= Alice Feiring =

American journalist and author

Alice Feiring is an American journalist and author, for several years a wine and travel columnist for Time magazine, and known as an advocate for "natural wine".

In addition to contributions to publications such as The New York Times, New York Magazine, San Francisco Chronicle, LA Times, Condé Nast Traveler and Forbes Traveler, her blog "The Feiring Line" (formerly: "Veritas in Vino") is considered one of the best in its specific category, and her voice described by Mike Steinberger as part of a new wave of "real flowering of high-quality wine journalism". In 2011, Feiring was selected as "Online Communicator of the Year" by the Louis Roederer International Wine Writer Awards. On Sept. 30, 2020, Feiring was named a Knight of the French Order of Agricultural Merit.

Her first book, published in May 2008, The Battle for Wine and Love: Or How I Saved the World from Parkerization, described as "an opinionated look at the fight to preserve authenticity and diversity in wine", due to its perceived "declaration of war" against critic Robert Parker found some controversy well before its date of release. Reviewing the book, Eric Asimov later wrote, "Ms. Feiring is an uncompromising judge of wine and people who can no more stomach a lover’s preference for a wine she abhors than she can the presence of a microwave in her kitchen." Feiring's critical statements against California wine as "overblown, over-alcoholed, over-oaked, overpriced and over-manipulated" have also sparked controversy.

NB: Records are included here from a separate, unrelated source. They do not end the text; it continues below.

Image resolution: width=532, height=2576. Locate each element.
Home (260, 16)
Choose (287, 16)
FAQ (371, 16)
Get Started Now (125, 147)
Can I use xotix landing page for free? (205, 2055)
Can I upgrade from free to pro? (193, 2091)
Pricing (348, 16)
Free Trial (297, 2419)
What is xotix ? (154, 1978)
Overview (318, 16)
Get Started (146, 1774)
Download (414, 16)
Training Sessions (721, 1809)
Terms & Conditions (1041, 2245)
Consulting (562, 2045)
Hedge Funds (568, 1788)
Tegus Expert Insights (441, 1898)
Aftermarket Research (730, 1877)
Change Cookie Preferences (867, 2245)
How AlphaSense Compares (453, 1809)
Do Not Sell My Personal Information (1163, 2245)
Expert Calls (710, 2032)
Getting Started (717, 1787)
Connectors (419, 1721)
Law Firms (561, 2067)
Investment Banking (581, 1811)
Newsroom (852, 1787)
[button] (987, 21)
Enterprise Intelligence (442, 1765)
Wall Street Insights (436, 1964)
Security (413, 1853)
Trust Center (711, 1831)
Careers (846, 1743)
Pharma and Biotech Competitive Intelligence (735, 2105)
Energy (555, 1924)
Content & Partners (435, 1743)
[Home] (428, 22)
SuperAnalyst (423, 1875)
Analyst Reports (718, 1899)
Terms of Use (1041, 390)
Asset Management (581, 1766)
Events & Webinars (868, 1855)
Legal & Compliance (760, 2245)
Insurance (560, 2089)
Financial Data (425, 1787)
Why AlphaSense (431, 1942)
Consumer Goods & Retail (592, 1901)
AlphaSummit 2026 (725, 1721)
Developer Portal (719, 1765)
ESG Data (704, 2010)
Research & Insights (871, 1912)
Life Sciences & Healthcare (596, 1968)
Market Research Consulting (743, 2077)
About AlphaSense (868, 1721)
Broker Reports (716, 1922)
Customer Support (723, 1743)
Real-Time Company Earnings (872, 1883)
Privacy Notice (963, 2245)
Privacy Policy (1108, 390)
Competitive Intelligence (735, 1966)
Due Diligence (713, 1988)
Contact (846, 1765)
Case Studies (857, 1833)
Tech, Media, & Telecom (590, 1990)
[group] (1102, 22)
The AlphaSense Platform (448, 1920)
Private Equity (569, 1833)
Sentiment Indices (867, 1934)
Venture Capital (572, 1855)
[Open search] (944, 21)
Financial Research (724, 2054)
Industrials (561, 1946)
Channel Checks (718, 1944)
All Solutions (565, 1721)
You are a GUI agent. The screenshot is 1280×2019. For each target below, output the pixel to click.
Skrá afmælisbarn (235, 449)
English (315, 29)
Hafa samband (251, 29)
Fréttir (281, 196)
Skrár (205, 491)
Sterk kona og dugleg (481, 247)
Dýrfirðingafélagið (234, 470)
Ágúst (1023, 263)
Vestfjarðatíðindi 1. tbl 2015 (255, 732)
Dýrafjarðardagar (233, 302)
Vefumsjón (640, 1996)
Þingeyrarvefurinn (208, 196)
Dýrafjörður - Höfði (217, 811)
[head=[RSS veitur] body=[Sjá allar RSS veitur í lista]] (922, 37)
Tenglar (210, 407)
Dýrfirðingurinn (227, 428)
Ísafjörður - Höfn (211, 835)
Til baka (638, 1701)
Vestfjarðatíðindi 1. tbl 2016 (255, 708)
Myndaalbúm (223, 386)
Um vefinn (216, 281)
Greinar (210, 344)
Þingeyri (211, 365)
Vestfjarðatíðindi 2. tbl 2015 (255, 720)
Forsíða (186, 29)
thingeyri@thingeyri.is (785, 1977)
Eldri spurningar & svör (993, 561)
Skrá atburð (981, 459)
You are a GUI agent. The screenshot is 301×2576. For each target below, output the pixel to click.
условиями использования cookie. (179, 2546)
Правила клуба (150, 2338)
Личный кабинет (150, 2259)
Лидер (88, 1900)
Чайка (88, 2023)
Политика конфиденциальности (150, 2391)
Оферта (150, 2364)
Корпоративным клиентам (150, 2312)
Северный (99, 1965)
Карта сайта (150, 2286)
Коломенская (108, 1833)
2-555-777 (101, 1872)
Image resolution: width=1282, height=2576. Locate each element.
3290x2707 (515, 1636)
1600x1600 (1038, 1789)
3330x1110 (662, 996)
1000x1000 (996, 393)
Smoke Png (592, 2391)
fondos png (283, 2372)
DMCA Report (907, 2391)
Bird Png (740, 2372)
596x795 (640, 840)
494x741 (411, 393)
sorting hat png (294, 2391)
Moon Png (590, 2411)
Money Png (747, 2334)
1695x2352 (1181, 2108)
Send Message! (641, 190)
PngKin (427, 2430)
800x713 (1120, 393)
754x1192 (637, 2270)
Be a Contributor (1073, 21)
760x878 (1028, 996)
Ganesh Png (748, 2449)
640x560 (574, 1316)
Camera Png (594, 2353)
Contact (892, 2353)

In 2011, Feiring published Naked Wine: Letting Grapes Do What Comes Naturally. Her 2016 book For the Love of Wine: My Odyssey Through the World's Most Ancient Wine Culture, explores the wine of Georgia. In 2017, Feiring published The Dirty Guide to Wine: Following Flavor from Ground to Glass. She also wrote Natural Wine For The People: What It Is, Where to Find It, How to Love It released in August 2019. Her most recent book is "To Fall In Love, Drink This: A Wine Writer's Memoir" (2022, Simon and Schuster).